Bond market risks controllable, regulator says
RISKS on China’s bond market are controllable overall, although the possibility of individual cases of default cannot be ruled out, Zhang Xiaojun, spokesman of the China Securities Regulatory Commission, said Friday.
The comments came after Shanghai Chaori Solar Energy Science & Technology Co., a Chinese solar-equipment maker, became the first domestic corporate bond default when it failed to meet interest repayments two weeks ago. On March 7, Shanghai Chaori failed to pay all of the coupons due on the five-year bond sold two years ago as it failed to solve its liquidity crisis through normal corporate operation.
Sinopec buys LPG from Phillips 66
SINOPEC Corp., China’s largest refiner, has entered a long-term deal to buy liquefied petroleum gas (LPG) from Phillips 66.

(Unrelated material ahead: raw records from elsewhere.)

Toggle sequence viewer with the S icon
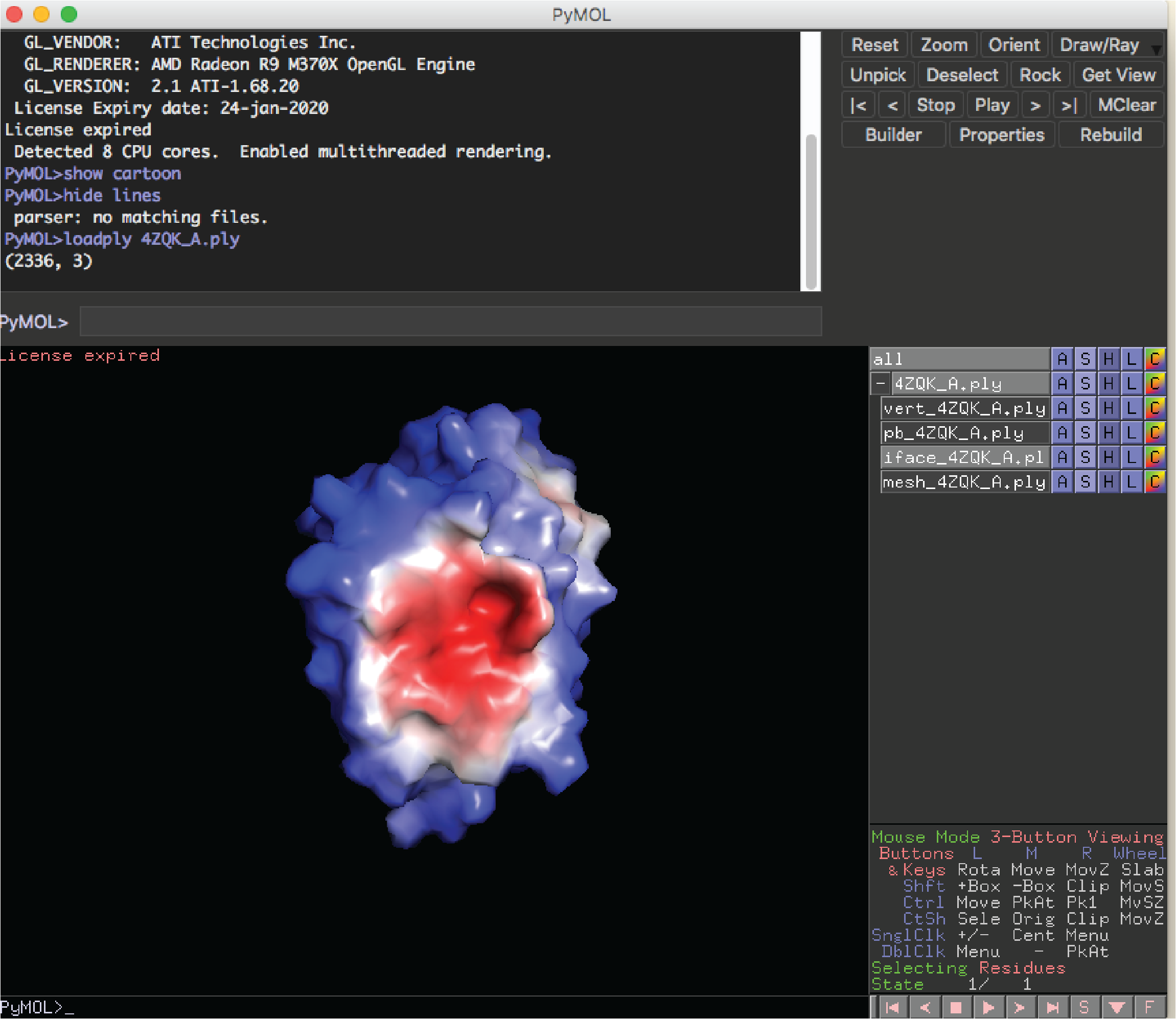 1084,1008
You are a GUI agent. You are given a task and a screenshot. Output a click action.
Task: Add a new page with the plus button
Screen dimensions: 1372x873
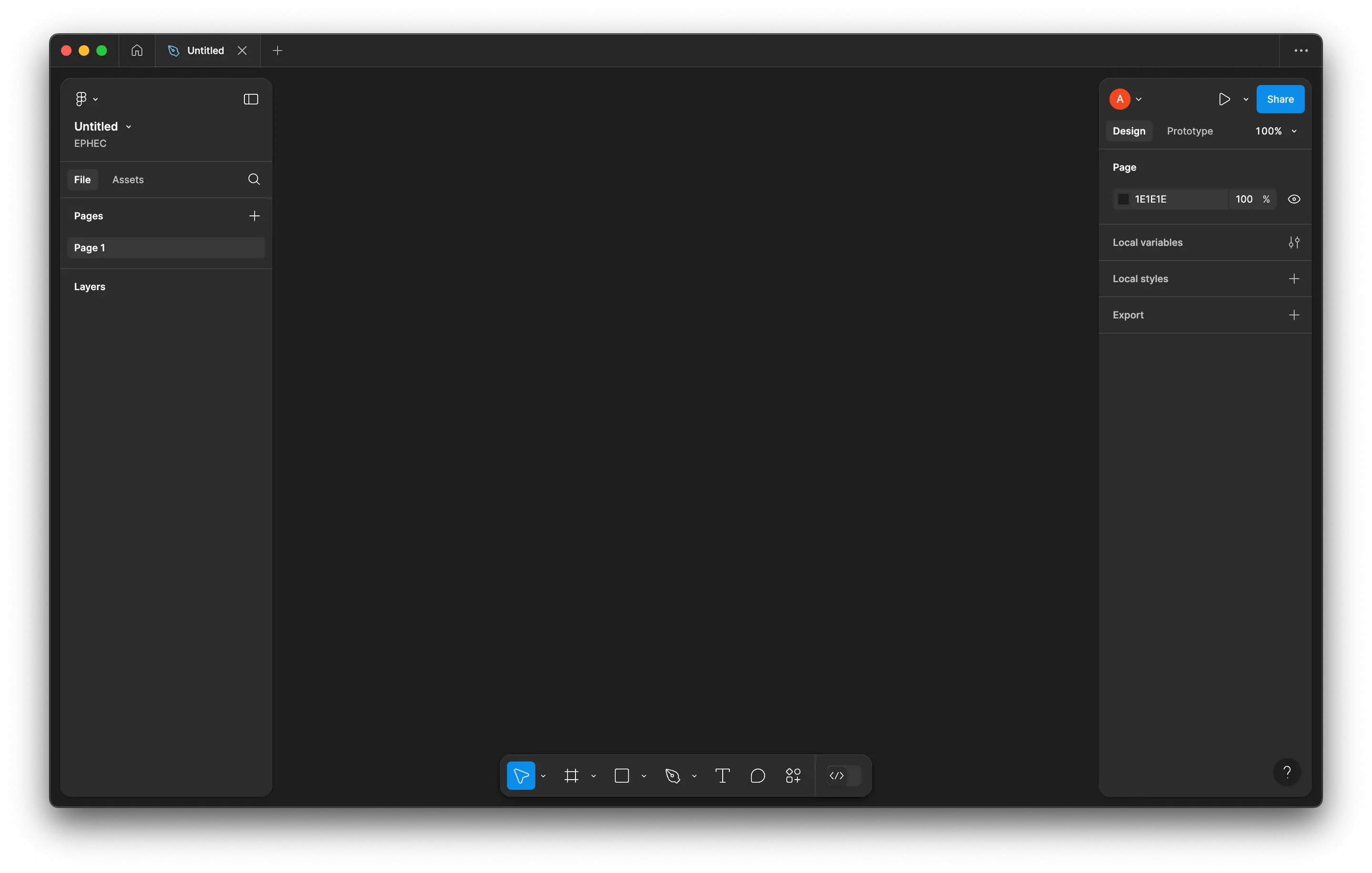(254, 216)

LPG can be used for heating, transportation fuel or for making petrochemicals. “It has further diversified the chemical feedstock supply channels for Sinopec,” Dai Houliang, Sinopec’s senior vice president, said in a statement Friday.
Ping An Insurance’s profit jumps 40%
PING An Insurance (Group) Co. of China Ltd., China’s second-largest insurer by market value, Friday posted a 40.4 percent rise in annual earnings, as investment income surged on the back of a recovery in China’s stock market.

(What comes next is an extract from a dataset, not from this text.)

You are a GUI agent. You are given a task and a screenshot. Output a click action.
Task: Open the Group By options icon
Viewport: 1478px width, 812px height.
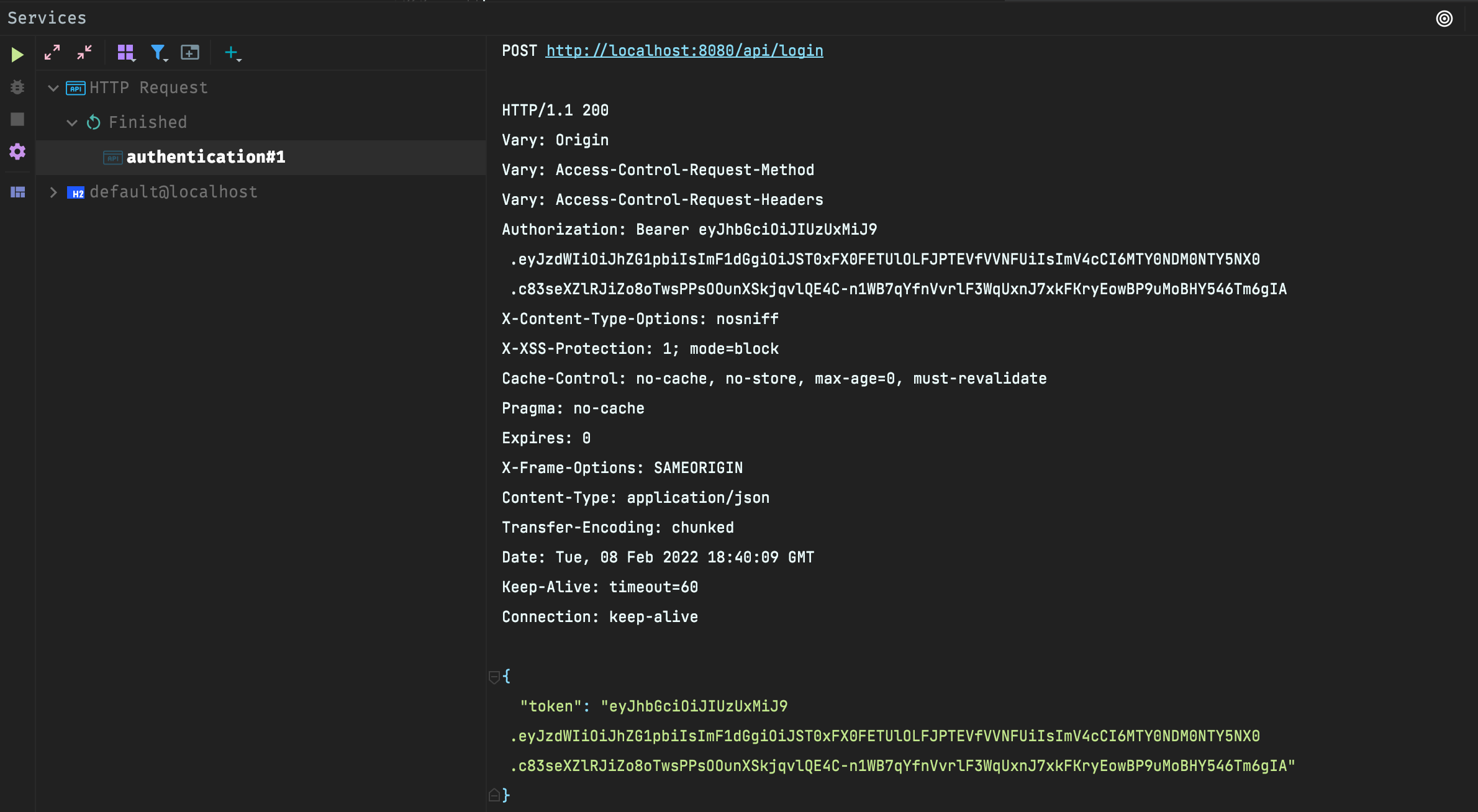(126, 53)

Ping An made a net profit of 28.15 billion yuan (US$4.58 billion) for 2013, the Shenzhen-based firm said. Ping An said investment income rose 105 percent to 52.65 billion yuan in 2013, while premium and policy fee income was 240.2 billion yuan, up 12.7 percent from a year earlier.
Huawei, ZTE ‘did not violate’ patents
HTC Corp. and others did not violate digital camera patents owned by FlashPoint Technology to make their smartphones, the U.S. International Trade Commission said Friday.
FlashPoint Technology, which filed the complaint in 2012, had accused HTC, Huawei Technologies Co. and ZTE Corp. of infringing four patents for smartphone cameras. One of the patents was dropped as the case proceeded. An administrative law judge found in a preliminary decision in 2013 that two HTC smartphones infringed upon one FlashPoint patent, while Huawei and ZTE were cleared. The commission, which reviewed the judge’s ruling, said in a final decision Friday that none of the accused firms infringed the patents and it terminated the investigation.